Top of Listed records

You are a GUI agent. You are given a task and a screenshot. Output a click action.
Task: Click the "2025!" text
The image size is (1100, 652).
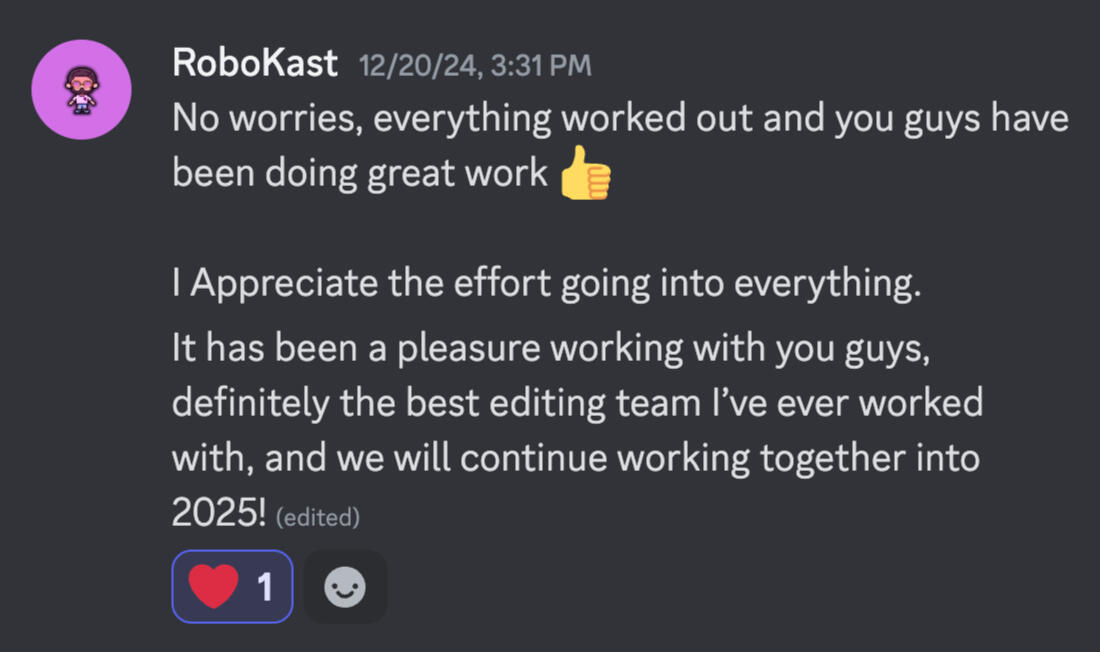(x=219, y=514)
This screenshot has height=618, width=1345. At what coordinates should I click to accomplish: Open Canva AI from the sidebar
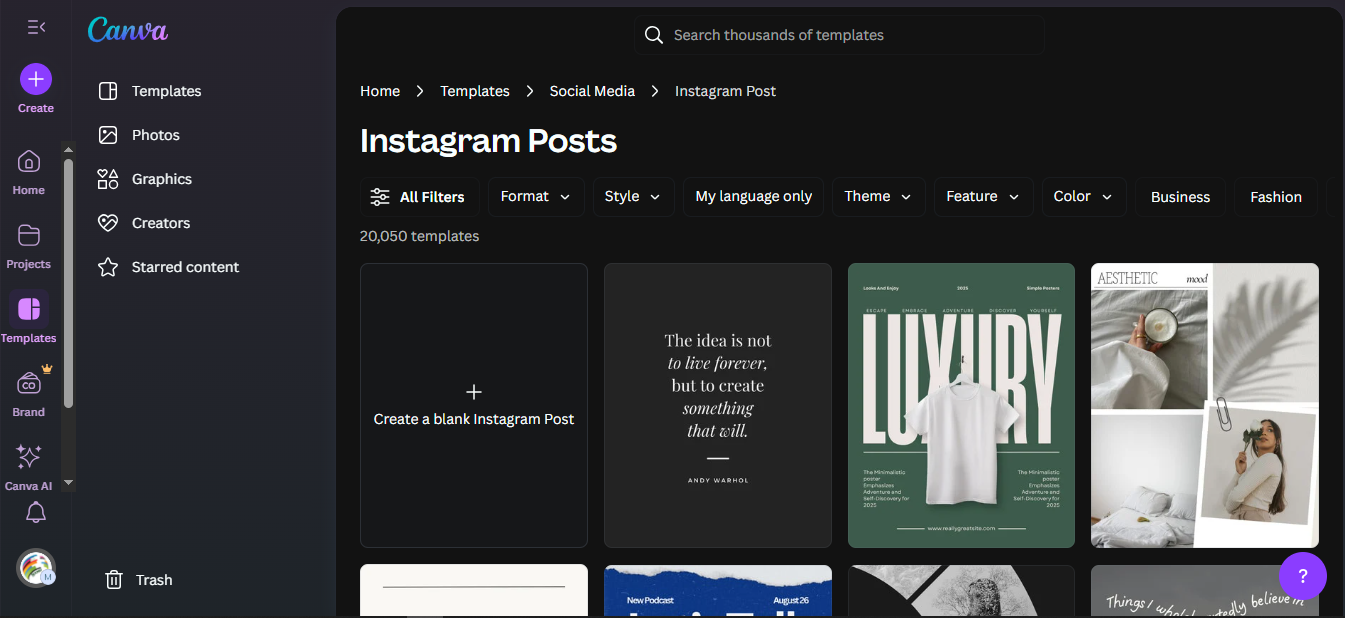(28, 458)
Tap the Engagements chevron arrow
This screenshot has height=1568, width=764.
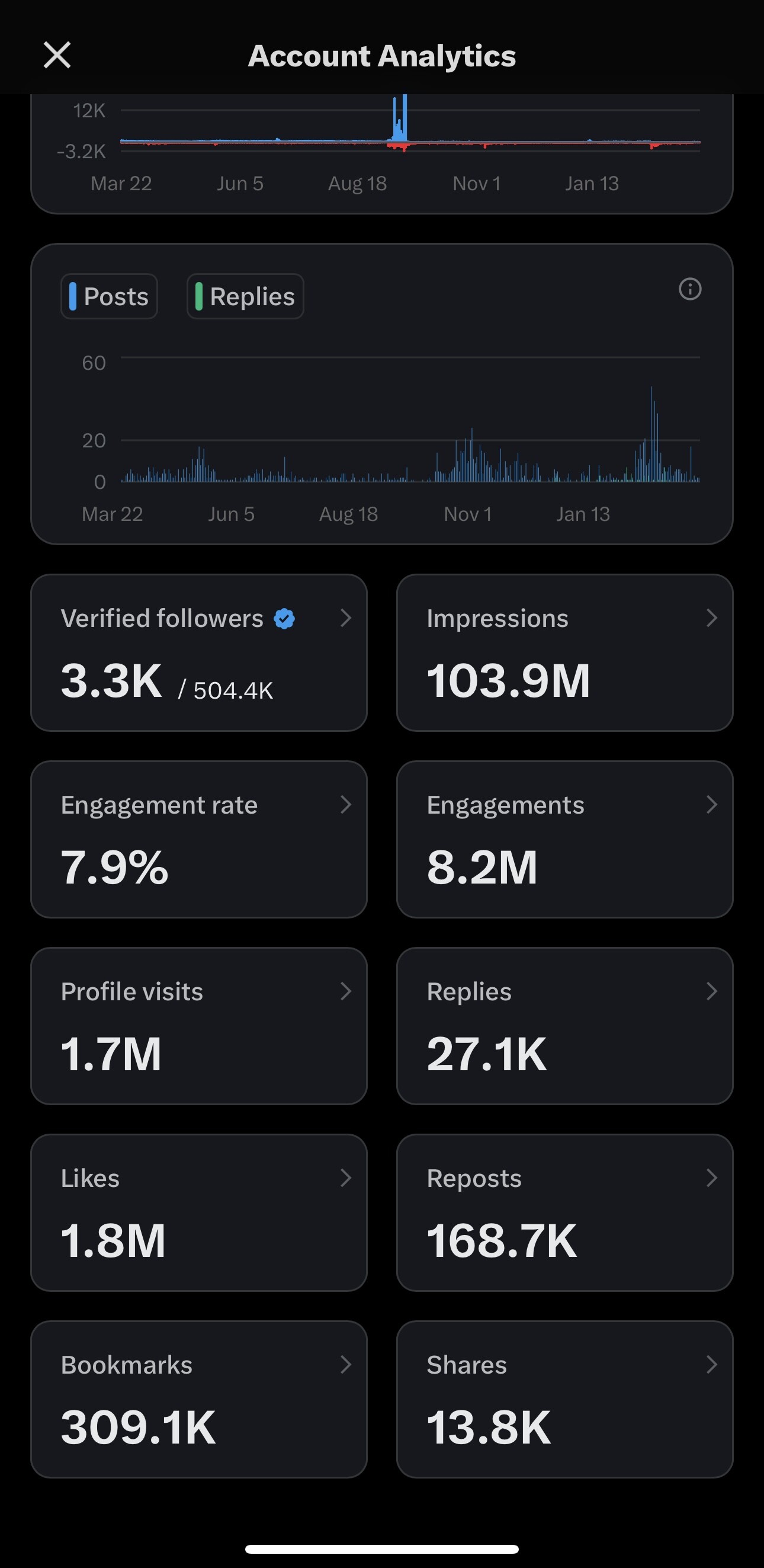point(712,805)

Bottom of Listed records
Top of Listed records

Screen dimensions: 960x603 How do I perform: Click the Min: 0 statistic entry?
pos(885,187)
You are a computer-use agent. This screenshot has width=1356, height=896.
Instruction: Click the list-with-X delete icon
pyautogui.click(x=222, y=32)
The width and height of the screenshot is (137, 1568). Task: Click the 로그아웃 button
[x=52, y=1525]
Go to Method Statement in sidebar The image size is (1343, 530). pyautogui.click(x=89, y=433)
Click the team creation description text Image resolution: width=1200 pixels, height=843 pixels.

Bottom of Listed records
Top of Listed records

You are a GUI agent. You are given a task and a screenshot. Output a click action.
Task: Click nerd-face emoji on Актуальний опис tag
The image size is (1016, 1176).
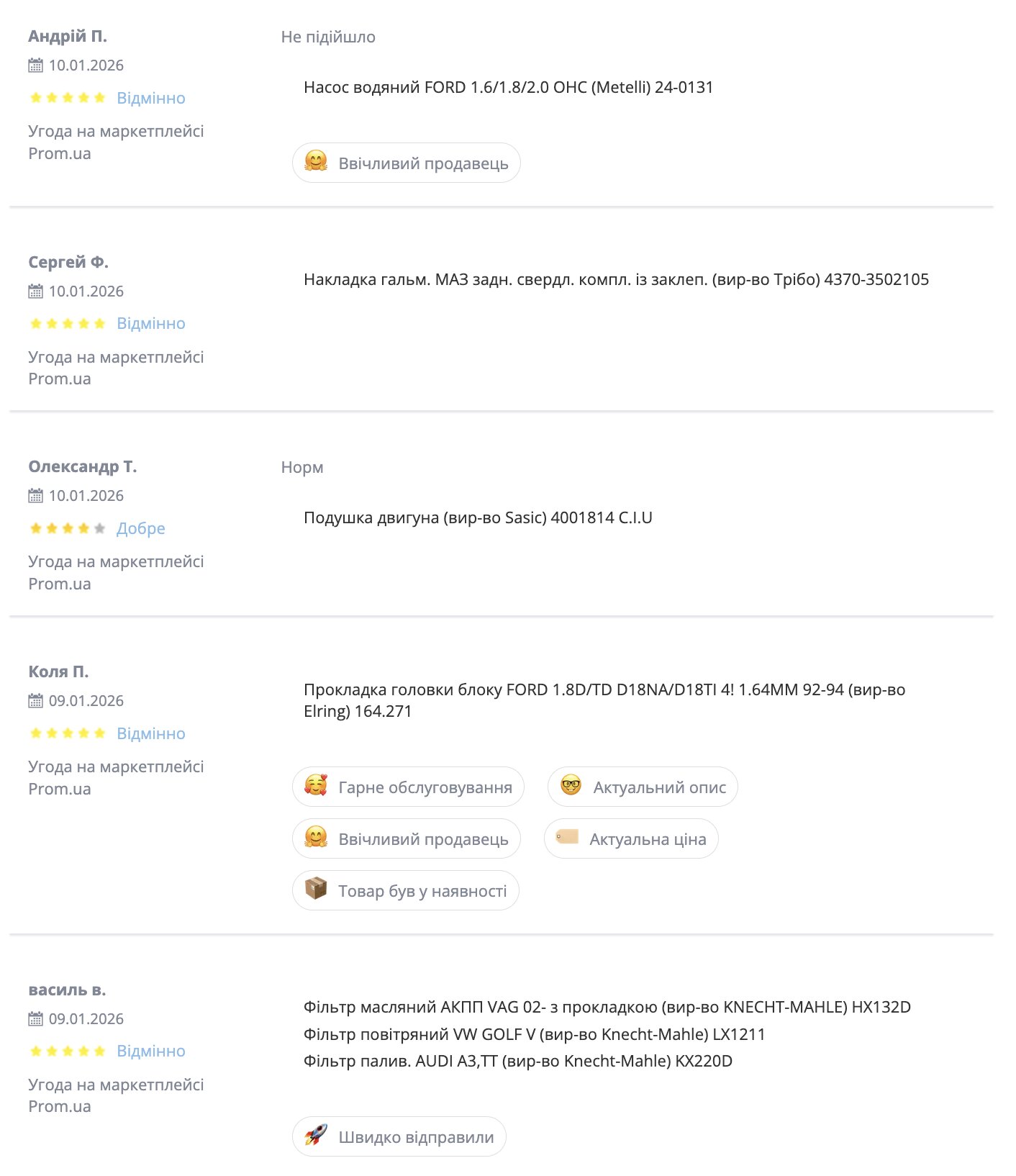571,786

Bottom of Listed records

**Your goal:** Transcribe the records above from the line holding "You are a computer-use" down to the line holding "Click the team", inclusive, without adding anything.

**Solution for this exercise:**
You are a computer-use agent. This screenshot has width=1356, height=896.
Instruction: Click the list-with-X delete icon
pyautogui.click(x=222, y=32)
The width and height of the screenshot is (137, 1568). Task: Click the 로그아웃 button
[x=52, y=1525]
Go to Method Statement in sidebar The image size is (1343, 530). pyautogui.click(x=89, y=433)
Click the team creation description text Image resolution: width=1200 pixels, height=843 pixels.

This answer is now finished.